まるで鹿児島のような東京の3月、実に400キロも南下したような暖かさ
1月中旬から気温上昇、あまりにも暖かすぎる3月に
きょうで3月も終わりますが、東京では23.4度まで気温が上がり、3日連続で5月下旬並みの汗ばむ陽気となるなど、各地で季節外れの暖かさ(暑さ)が続いています。
またこの3月は各地で桜の開花や満開が平年より1週間から2週間以上も早くなっており、きょうは東北の仙台で実に平年より16日も早く、観測史上初めて3月の満開を迎えるなど、多くの所で観測史上1位の早さを更新しています。
振り返れば、昨年の12月以降は次々と強烈な寒波が流れ込み、1月上旬までは大雪や寒さの話題一色となっていました。
ところが上図にある通り、1月中旬以降はほぼ全国的に平年より高いことをあらわす赤一色となっており、特に3月に入ってからは沖縄・奄美で一時的に寒さが戻った他は、北日本から西日本にかけて、ほとんど寒の戻りもみられないまま、ずっと平年より高い状態が続いているのが分かります。
あまりにも暖かいため、3月って毎年こんな感じだったかなと勘違いしてしまいそうですが、違います。今年の3月はこれまでになかったような異常とも言える暖かさとなっているのです。
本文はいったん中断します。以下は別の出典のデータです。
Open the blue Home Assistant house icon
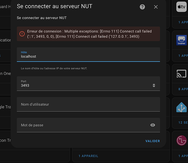Image resolution: width=188 pixels, height=163 pixels. 181,107
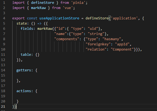The width and height of the screenshot is (157, 111).
Task: Click line number 4 in the gutter
Action: pyautogui.click(x=4, y=18)
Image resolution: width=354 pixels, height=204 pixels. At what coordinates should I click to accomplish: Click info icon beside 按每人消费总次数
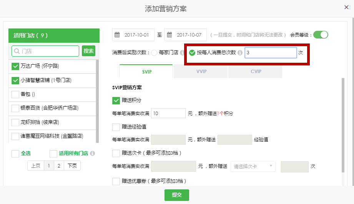tap(240, 53)
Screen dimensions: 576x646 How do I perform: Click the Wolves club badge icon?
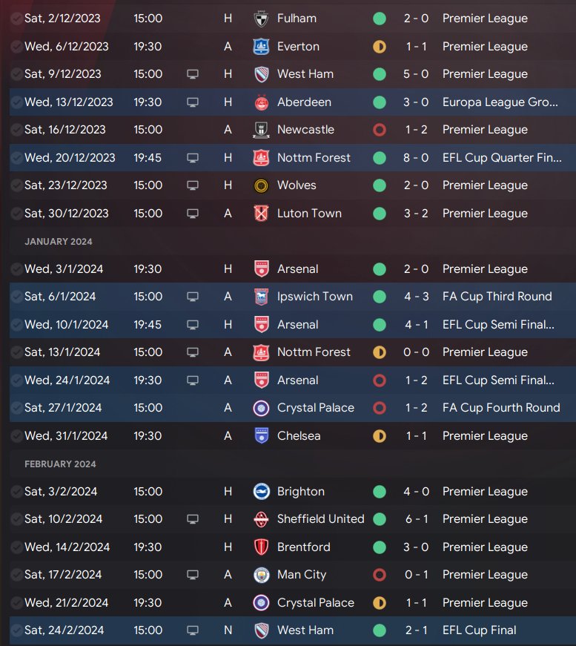(261, 186)
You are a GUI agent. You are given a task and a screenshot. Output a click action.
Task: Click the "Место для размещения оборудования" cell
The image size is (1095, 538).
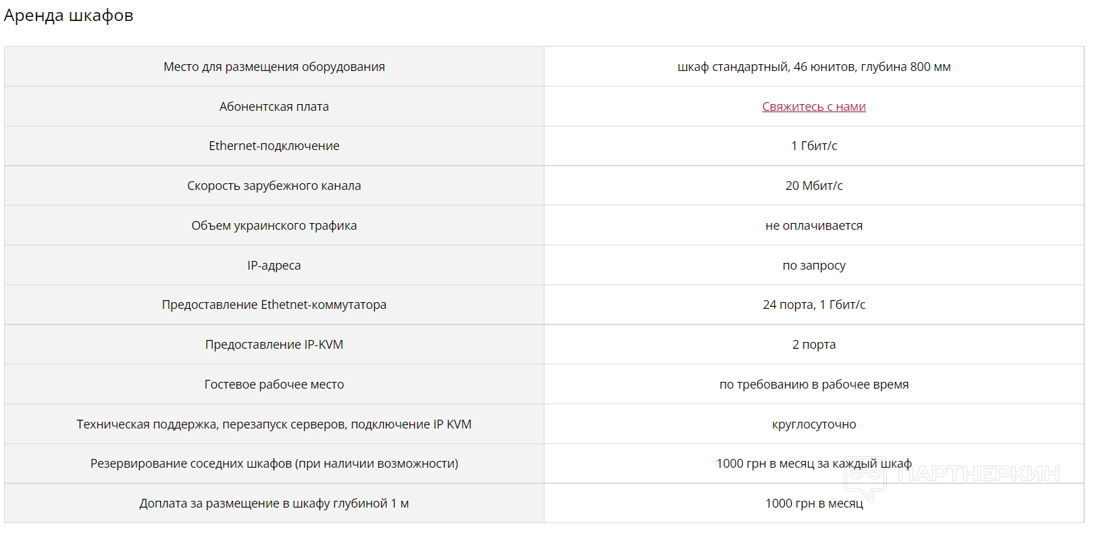(x=274, y=67)
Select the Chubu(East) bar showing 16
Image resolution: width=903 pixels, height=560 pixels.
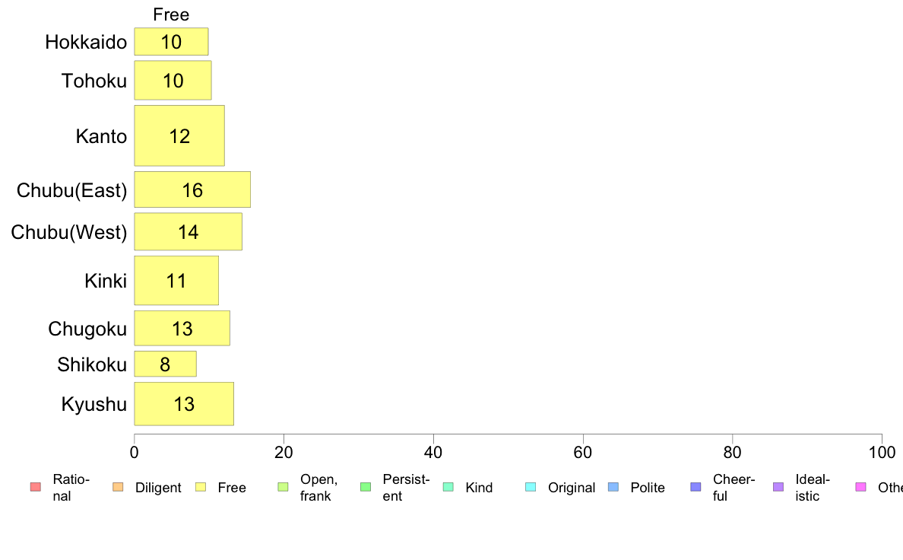click(192, 189)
各地で300キロから400キロも南にずれたような暖かさ
上図は3月1日から30日までの30日間平均気温の平年差を示したものです。
一時的に低温状態のあった沖縄・奄美以外は、北海道から九州にかけて、ほぼ全国的に平年より2度以上高いことをあらわす赤一色となっています。
そして地点ごとの実際の平年差をみてみると、2度以上どころか3度以上高い所も続出しており、多くの所で観測史上最も暖かな3月となるのはもちろん、これまでの記録を逸脱して高くなる所も続出しそうです。
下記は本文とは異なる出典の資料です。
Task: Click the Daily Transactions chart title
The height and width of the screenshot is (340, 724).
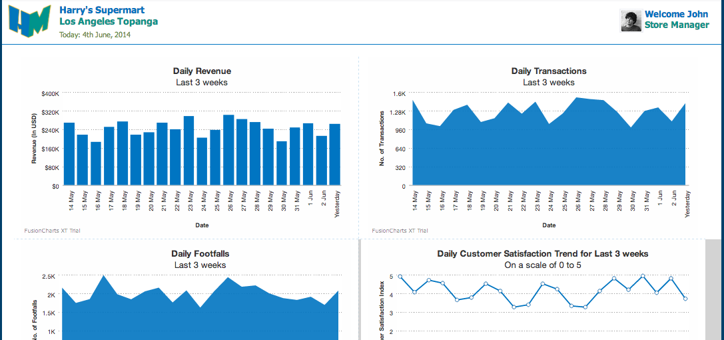Action: pyautogui.click(x=548, y=71)

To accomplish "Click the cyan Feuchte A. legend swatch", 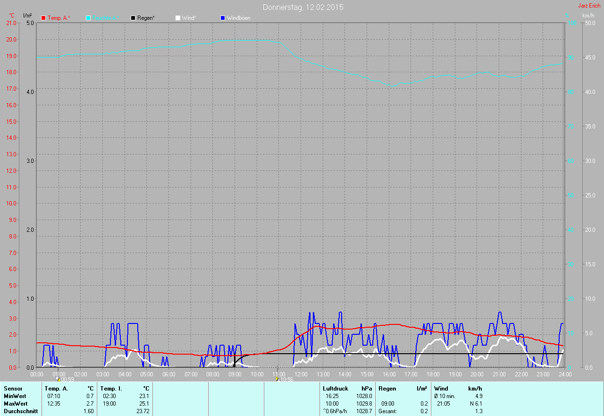I will pos(88,18).
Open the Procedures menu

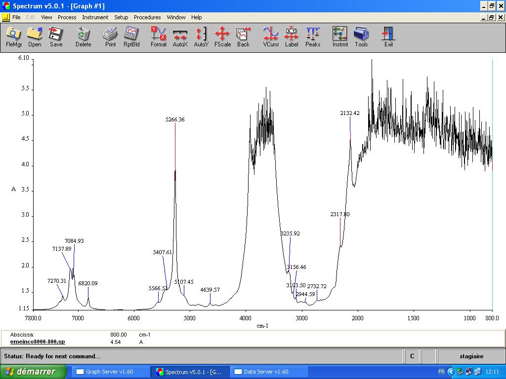point(147,17)
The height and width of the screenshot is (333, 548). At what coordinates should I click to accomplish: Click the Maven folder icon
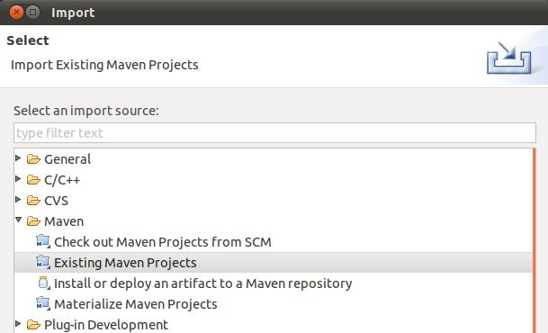33,221
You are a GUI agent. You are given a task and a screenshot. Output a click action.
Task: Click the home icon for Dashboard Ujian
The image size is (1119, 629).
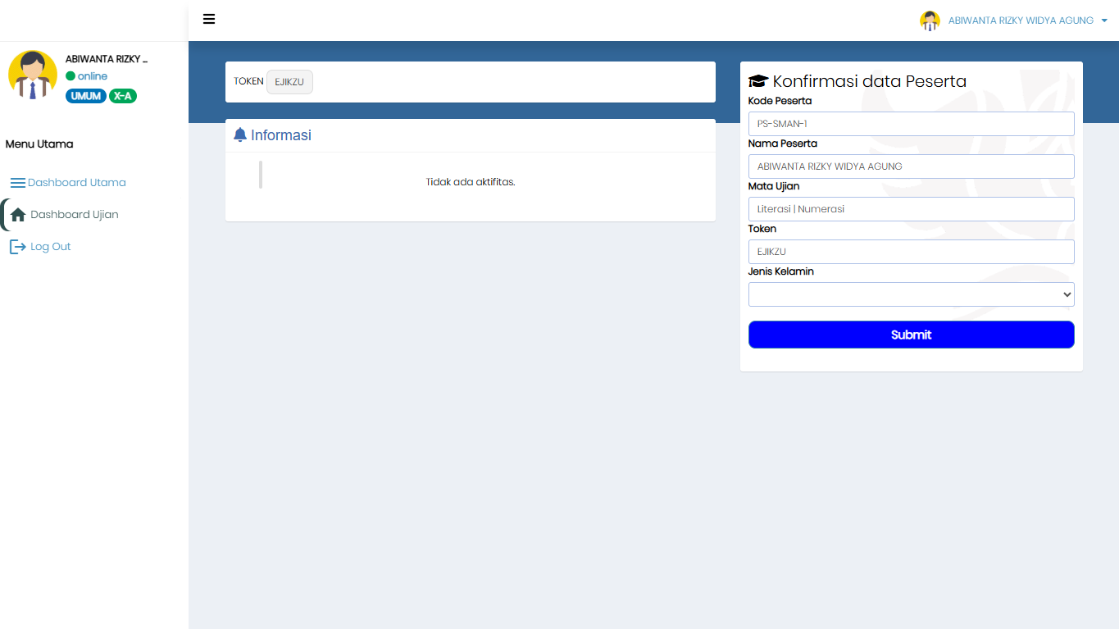pos(18,215)

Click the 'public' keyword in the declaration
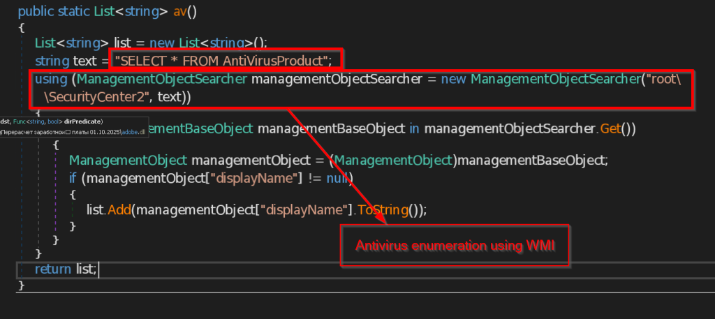pos(36,11)
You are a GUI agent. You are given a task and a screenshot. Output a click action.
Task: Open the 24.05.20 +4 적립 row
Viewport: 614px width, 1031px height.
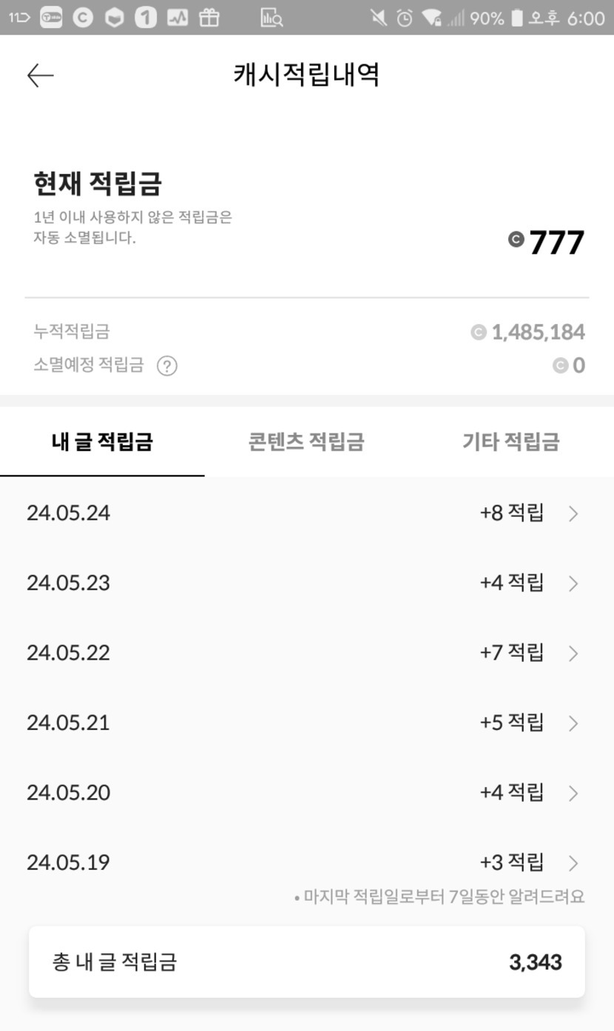(306, 793)
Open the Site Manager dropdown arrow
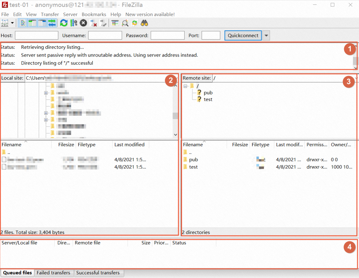 tap(12, 23)
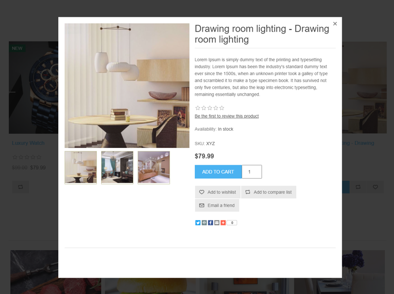Select the dark living room thumbnail
The width and height of the screenshot is (394, 294).
coord(117,167)
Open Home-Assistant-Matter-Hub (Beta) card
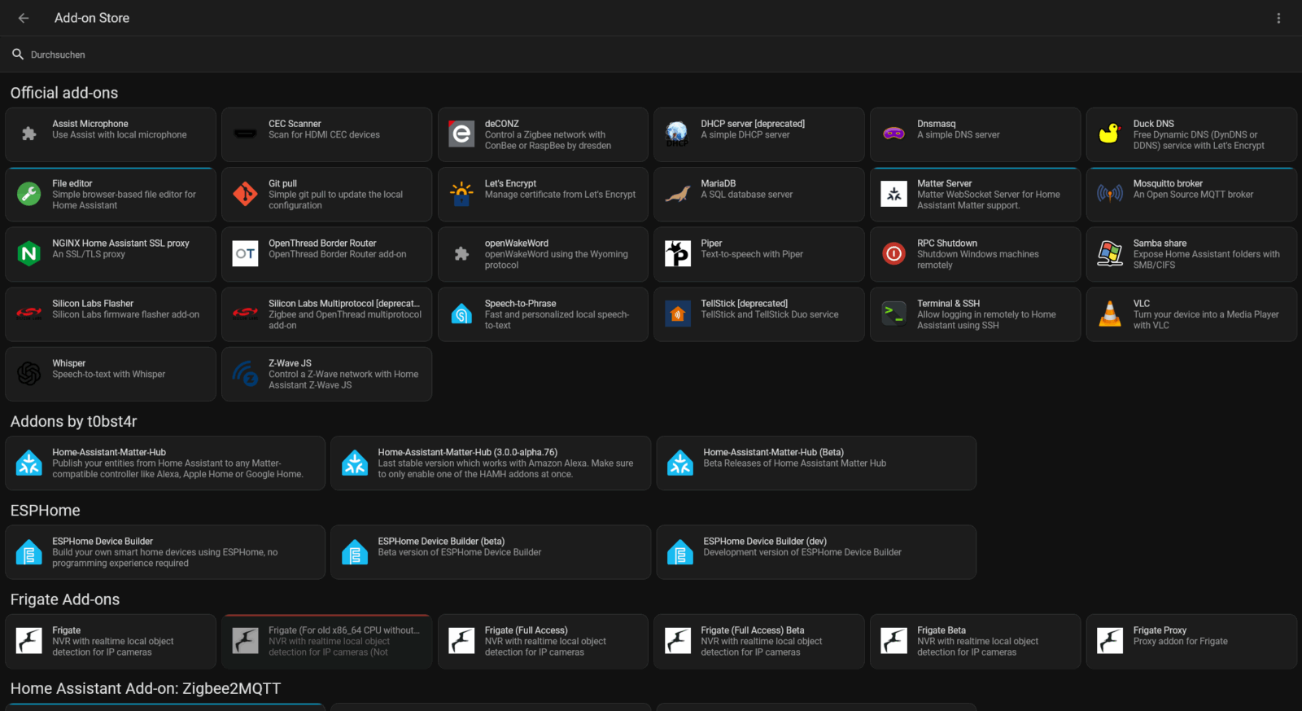The image size is (1302, 711). click(815, 463)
東京に関して言えば、12.6度で平年より4.0度も高く、過去の3月の高温記録2002年12.2度を大きく更新するのは間違いありません。さらにこの19年前の記録は大手町の気象庁で計っていた記録で、現在は高温の出づらい北の丸公園内で計っているため、実際はもっと大幅にこの記録を更新していると考えてもおかしくありません。
ここからは例え話ですが、日本付近の緯度1度は南北に約100キロで、これは平均気温1度の差に例えられることも多く、このため平年より4.0度高いということは、緯度にして南に約4度、約400キロもずれ込んだような計算となります。
東京と鹿児島の緯度は、それぞれ北緯35.7度と北緯31.6度で、その差は約4度、約400キロとなりますので、今年の東京の3月はまさに平年で言うところの鹿児島並みの暖かさだった言うことが出来るでしょう。
実際に鹿児島の3月の平年値は12.5度で、今年の東京の3月の値12.6度(30日まで)とほぼ一致しています。ただその鹿児島も今年の3月は記録的な高温で、15.5度と平年よりは約3度も高くなっています。
主な地点の3月の平均気温(30日まで)は以下の通りで、いずれも過去の記録を大幅に更新する見込みです。カッコ内は平年差です。
仙台8.4度(+3.5度)、水戸10.6度(+3.9度)、千葉13.1度(+4.2度)、横浜13.0度(+4.0度)、名古屋11.9度(+3.3度)、大阪12.1度(+2.7度)、松山12.7度(+3.3度)、高知13.8度(+3.1度)、福岡13.5度(+3.2度)など。
北からの寒気の南下が弱く
ではなぜこんなに暖かいのでしょうか?
上空5000メートル付近の流れをみると、1月上旬までは偏西風が南へ蛇行し、北からの寒気が流れ込みやすい場となっていましたが(日本付近の青色)、その後は一時的に寒気が南下しても長続きはせず、特に3月に入ってからは寒気らしい寒気はほとんど南下せずに、結果として日本付近は高度が高い(暖かい)ことをあらわす黄色やオレンジ色に覆われている状態です。
なぜ日本付近に寒気が流れ込まなかったのかなどの要因は、偏西風の流れに影響する太平洋や南シナ海、インド洋などの海水温や対流活動などが複雑に絡み合うため、簡単に答えは導き出せないと思いますが、ここまで寒気の影響を受けない3月は過去にほとんど例がなかったということは言えるかと思います。
あすからは4月となりますが、引き続き高温傾向が続く予想で、関東以西は20度以上の日が多いでしょう。来週は少し冷たい空気の影響を受けますが、下がっても平年並みか平年よりやや高い状態が続く見通しです。